§ Work instruction: Below are the records. Reproduce exactly the lines from the one containing "Task: Click the Back button" through the final line, and omit any pictures.

(Data under study Opens)

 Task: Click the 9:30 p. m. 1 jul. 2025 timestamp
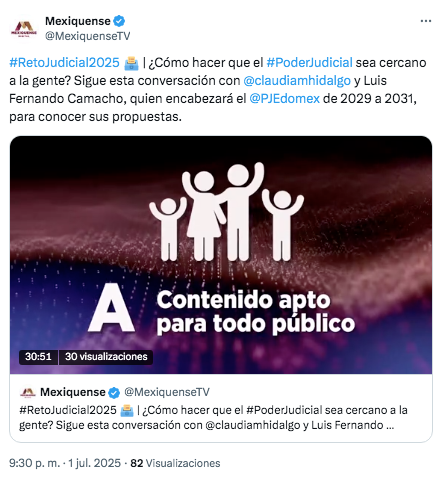[x=65, y=463]
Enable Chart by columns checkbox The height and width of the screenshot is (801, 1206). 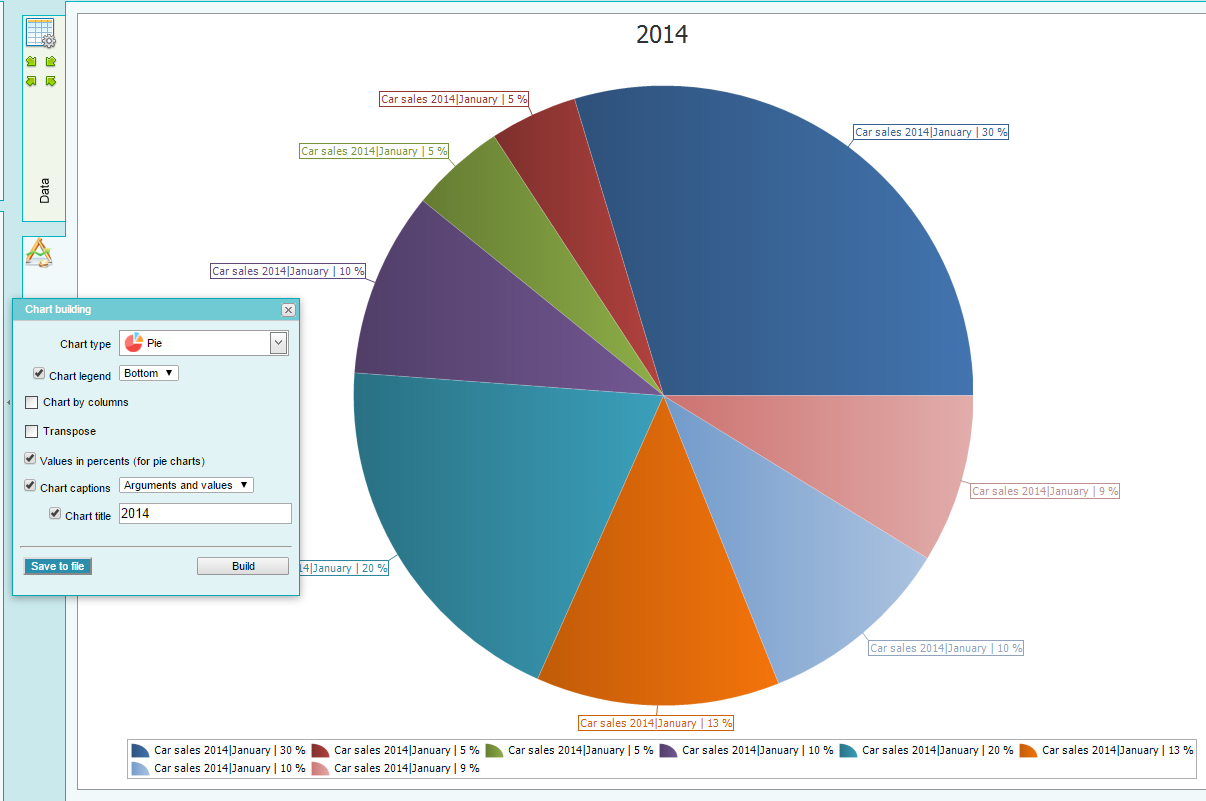pos(32,402)
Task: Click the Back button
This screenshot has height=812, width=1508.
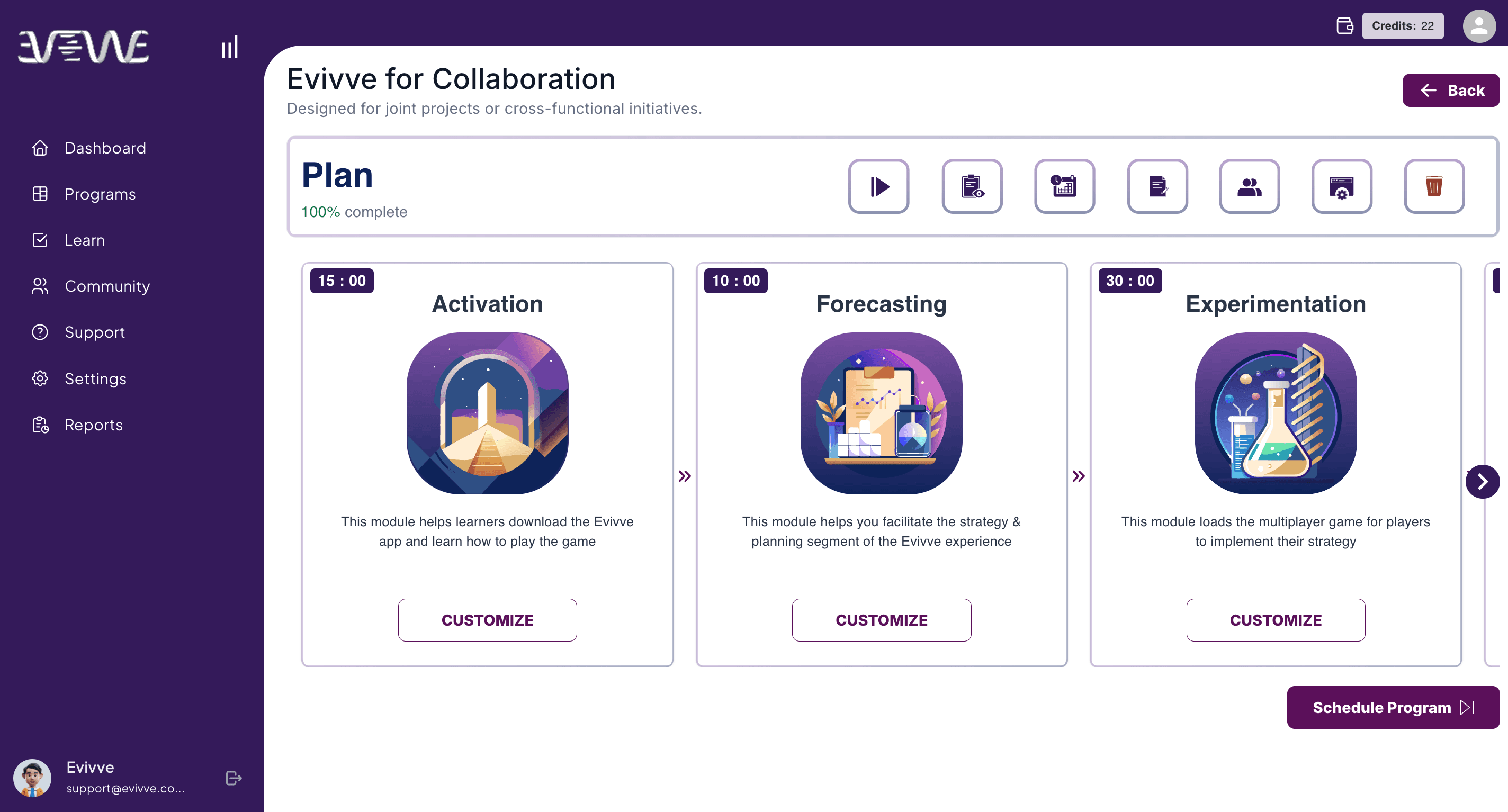Action: pyautogui.click(x=1451, y=90)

(Data under study Closes)

§ Response to the exercise:
Task: Click the Back button
This screenshot has height=812, width=1508.
Action: pyautogui.click(x=1451, y=90)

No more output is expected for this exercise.